* [Task brief]:
Repeat each line of the material below exactly as it appears, minus any pictures.

* [Material for the task]:
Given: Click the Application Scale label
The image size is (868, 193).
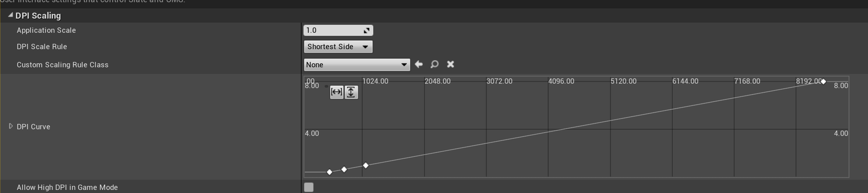Looking at the screenshot, I should pyautogui.click(x=46, y=31).
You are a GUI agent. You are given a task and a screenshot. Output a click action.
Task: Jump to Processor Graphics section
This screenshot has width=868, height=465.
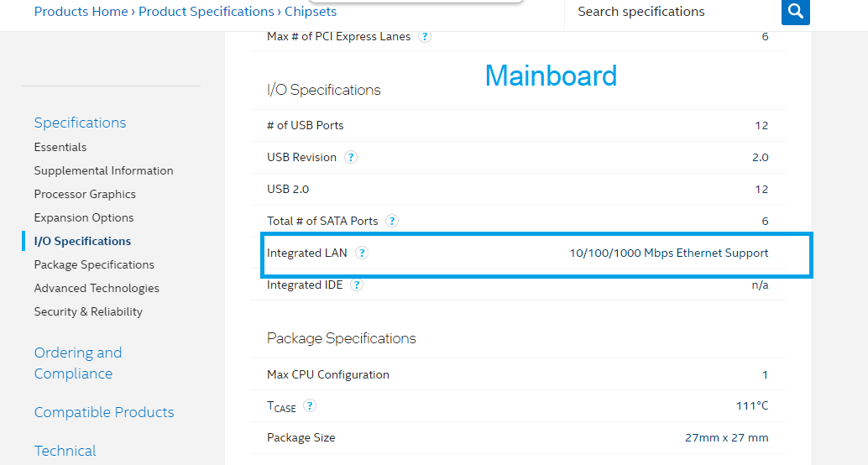pyautogui.click(x=85, y=194)
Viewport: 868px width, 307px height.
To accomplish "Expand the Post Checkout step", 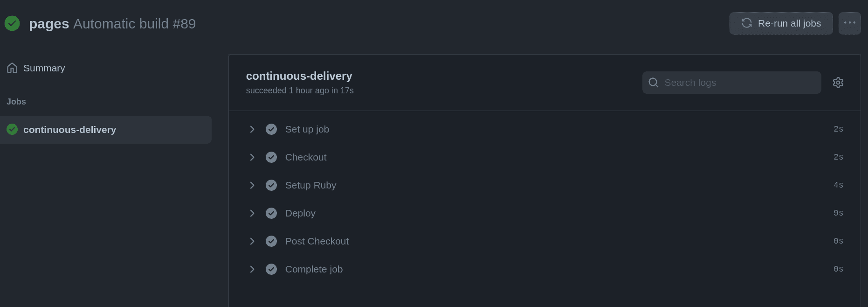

* [Result of this task]:
Given: Click the Application Scale label
The image size is (868, 193).
Looking at the screenshot, I should pyautogui.click(x=46, y=31).
You are a GUI agent. You are given a task and a screenshot. Output a click action.
Task: Jump to Processor Graphics section
This screenshot has width=868, height=465.
pyautogui.click(x=85, y=194)
Viewport: 868px width, 307px height.
To accomplish "Expand the Post Checkout step", 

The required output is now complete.